■ Exercise task: Copy the stretch of entries from the line containing "Select the Διεπαφη" through the end of the entries, word for word.
— BEGIN Data entries —
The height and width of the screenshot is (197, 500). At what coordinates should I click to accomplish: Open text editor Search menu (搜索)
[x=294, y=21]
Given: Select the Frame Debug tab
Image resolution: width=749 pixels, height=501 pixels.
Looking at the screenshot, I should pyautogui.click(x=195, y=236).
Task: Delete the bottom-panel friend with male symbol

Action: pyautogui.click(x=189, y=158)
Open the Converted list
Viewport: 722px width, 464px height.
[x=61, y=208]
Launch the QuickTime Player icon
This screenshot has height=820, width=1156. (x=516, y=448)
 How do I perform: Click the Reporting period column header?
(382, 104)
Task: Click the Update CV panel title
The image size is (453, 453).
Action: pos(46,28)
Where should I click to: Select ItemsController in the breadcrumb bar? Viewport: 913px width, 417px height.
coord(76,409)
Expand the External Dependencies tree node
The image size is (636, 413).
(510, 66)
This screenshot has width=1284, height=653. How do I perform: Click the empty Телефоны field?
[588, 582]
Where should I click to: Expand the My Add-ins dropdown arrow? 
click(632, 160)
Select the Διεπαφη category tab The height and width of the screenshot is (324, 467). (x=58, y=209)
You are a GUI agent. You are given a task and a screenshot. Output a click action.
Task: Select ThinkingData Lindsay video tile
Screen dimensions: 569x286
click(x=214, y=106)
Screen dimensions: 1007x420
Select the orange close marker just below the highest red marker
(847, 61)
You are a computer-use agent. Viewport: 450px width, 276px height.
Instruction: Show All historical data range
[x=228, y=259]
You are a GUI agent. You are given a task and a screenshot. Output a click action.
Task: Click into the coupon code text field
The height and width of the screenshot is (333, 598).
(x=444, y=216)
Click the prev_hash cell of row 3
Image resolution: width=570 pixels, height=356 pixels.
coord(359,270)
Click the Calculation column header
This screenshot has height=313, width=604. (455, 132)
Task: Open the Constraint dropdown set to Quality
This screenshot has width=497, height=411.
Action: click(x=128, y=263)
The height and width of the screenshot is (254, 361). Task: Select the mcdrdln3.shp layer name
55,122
— END Data entries —
■ Answer:
Select the Διεπαφη category tab The height and width of the screenshot is (324, 467). (x=58, y=209)
You are a GUI agent. You are given a task and a screenshot. Output a click action.
Task: Select ThinkingData Lindsay video tile
Screen dimensions: 569x286
click(x=214, y=106)
Screen dimensions: 1007x420
Select the orange close marker just below the highest red marker
(847, 61)
You are a computer-use agent. Viewport: 450px width, 276px height.
Instruction: Show All historical data range
[x=228, y=259]
You are a GUI agent. You are given a task and a screenshot. Output a click action.
Task: Click into the coupon code text field
The height and width of the screenshot is (333, 598).
(x=444, y=216)
Click the prev_hash cell of row 3
Image resolution: width=570 pixels, height=356 pixels.
coord(359,270)
Click the Calculation column header
This screenshot has height=313, width=604. (455, 132)
Task: Open the Constraint dropdown set to Quality
This screenshot has width=497, height=411.
Action: click(x=128, y=263)
The height and width of the screenshot is (254, 361). Task: Select the mcdrdln3.shp layer name
55,122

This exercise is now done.